Fauci, “Gelecekte tabiatta bir pandeminin ortaya çıkması çok daha mümkün ve bu türlü bir tehdidin bir adım önünde yer almak riskli görülebilecek bir deney yürütmenin asıl sebebidir” yorumunu yapmıştı. Bununla birlikte Fauci, birinci sınıf bir laboratuvarda tecrübeli bilim insanları tarafından gerçekleştirilecek işlev kazandırma deneylerinin birebir eğitime ve imkanlara sahip olmayan bilim insanları tarafından tekrarlanması riski olduğunu da vurgulamıştı.
COVID-19 VİRÜSÜYLE İLGİLİ KUŞKULAR NASIL ORTAYA ÇIKTI?
Virüsün laboratuvar kaynaklı olabileceği fikri pandeminin birinci günlerinde gündeme geldi.

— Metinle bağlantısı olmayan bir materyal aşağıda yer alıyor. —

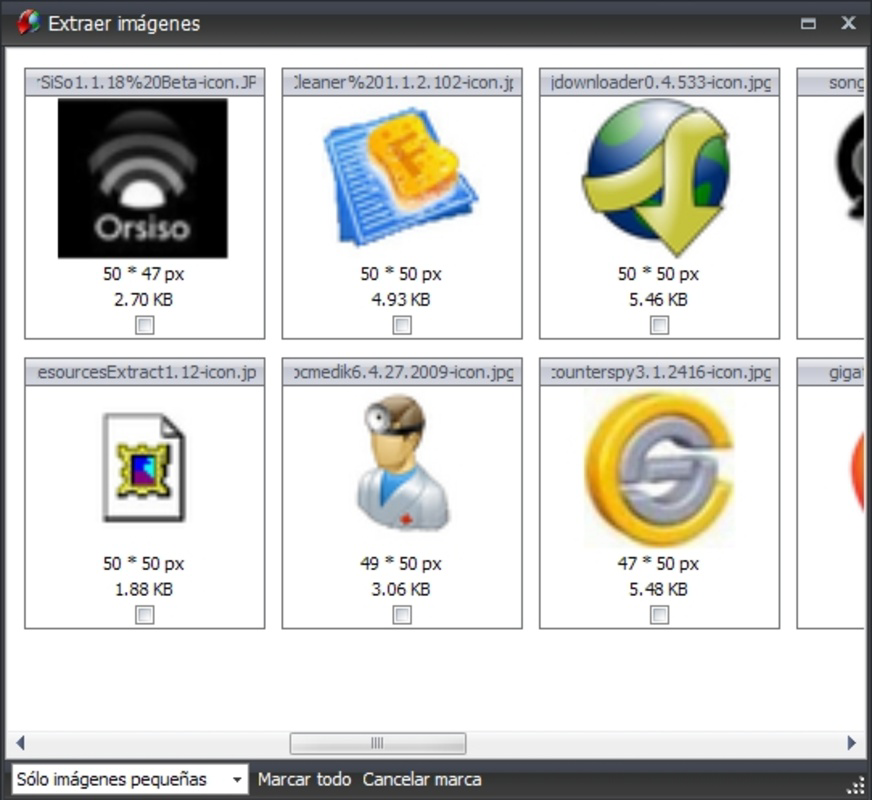Click the filename label jdownloader0.4.533-icon.jpg
The width and height of the screenshot is (872, 800).
659,82
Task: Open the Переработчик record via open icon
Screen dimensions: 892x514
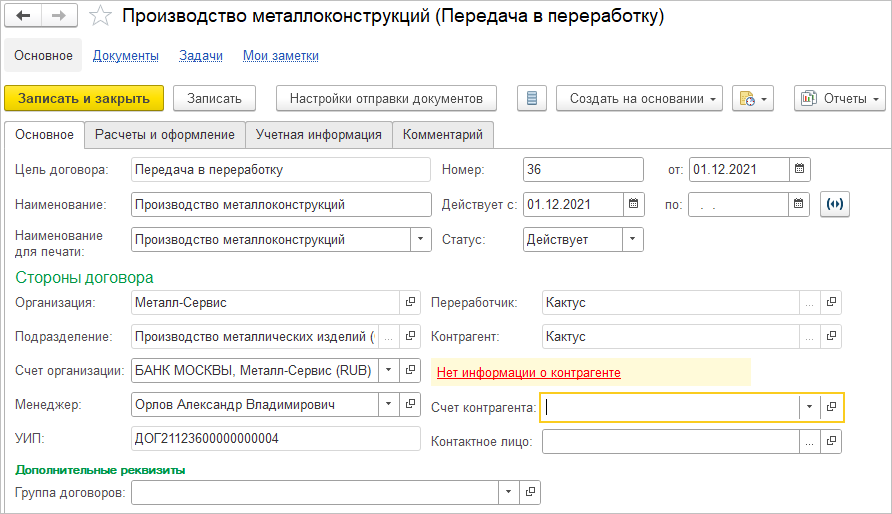Action: point(831,302)
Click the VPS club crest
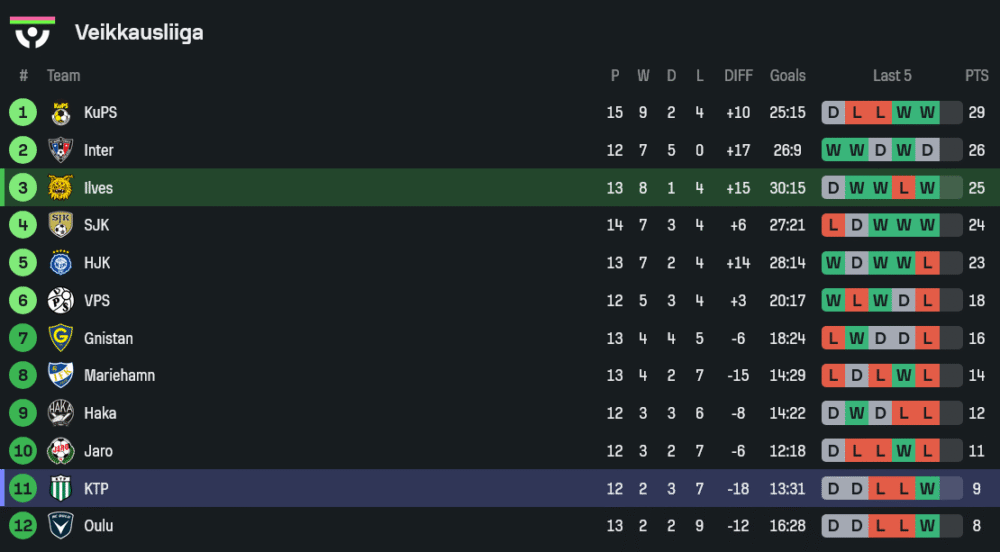1000x552 pixels. [61, 300]
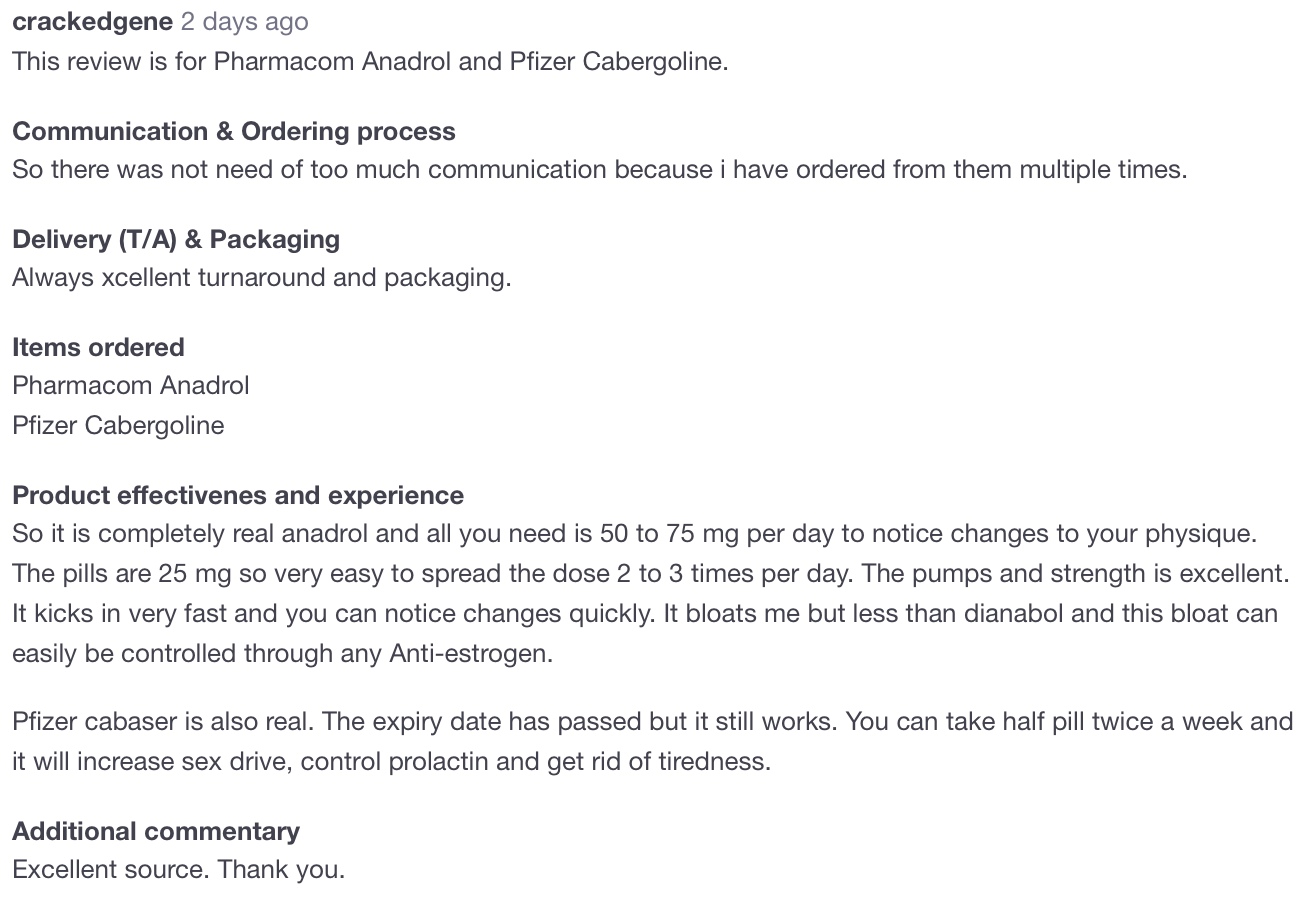1316x908 pixels.
Task: Click the opening line "This review is for"
Action: click(x=370, y=61)
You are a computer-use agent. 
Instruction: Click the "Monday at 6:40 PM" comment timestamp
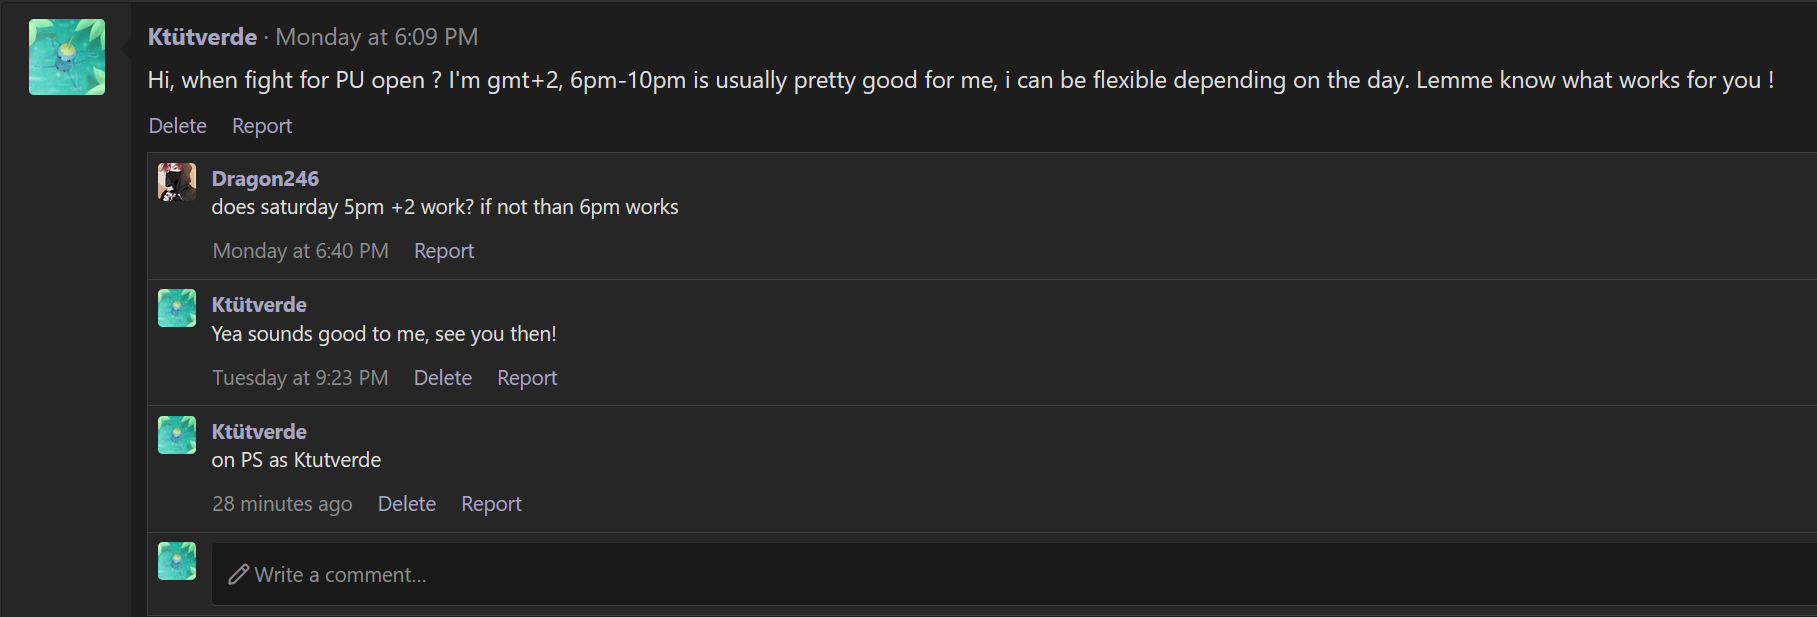[x=300, y=251]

Bunun üzerine geçtiğimiz yıl 17 Mart’ta bir küme bilim insanı Nature Medicine mecmuasında virüsün genetik mühendislik yapıtı olma ihtimalini net bir lisanla reddeden bir mektup yayımladı ve bu görüş yaygın kabul gördü.
Dünya Sıhhat Örgütü temsilcileri de bu yıl başlarında Çin’de gerçekleştirdikleri 15 günlük soruşturma sonucu SARS-CoV-2 virüsünün araştırma tesisinden yayılmış olma ihtimalinin “fazlasıyla düşük” olduğu sonucuna varmıştı fakat DSÖ’nün Yöneticisi Tedros Adhanom Ghebreyesus, geçtiğimiz günlerde bu bulgulara kuşkuyla yaklaştı ve kelam konusu soruşturmanın “yeterince kapsamlı olmadığını” söyledi.
Yakın vakitte yapılan birtakım yayınlar Vuhan Viroloji Ensitütüsü’nün çalışmalarının sorgulanmasına yol açtı. Kıdemli bir bilim gazetecisi olan Nicholas Wade, Vuhan’daki araştırma projesi kapsamında gerçekleştirilen seri pasajlama çalışmalarının virüsün evrim geçirmesine yol açmış olabileceğini yazdı.
2015’te Nature’da yayımlanan makalenin müelliflerinden biri olan Ralph Baric ise bu ay bir küme bilim insanıyla birlikte Science mecmuasında yayımladığı açık mektupta, “Yeterli veriyi elde edene kadar doğal yayılma ve laboratuvardan yayılma hipotezlerinin ikisini de ciddiye almalıyız” dedi.
Mektubun imzacılarından Harvard Üniversitesi’nden epidemiyoloji profesörü Marc Lipsitch de, “Eğer yeni bir pandemi riski başlatabileceğine dair makul bir risk taşıyan bir deney yapıyorsanız, gerisinde kamu sıhhatini ilgilendiren çok güçlü bir münasebetiniz olmalı” sözlerini kullandı.
Lipsitch, “Eğer virüs hakikaten laboratuvardan geldiyse o vakit yapmamız gereken çalışmalara ve bu çalışmaları yapacaksak almamız gereken tedbirlere karşı değerli sonuçları da beraberinde getiriyor” dedi.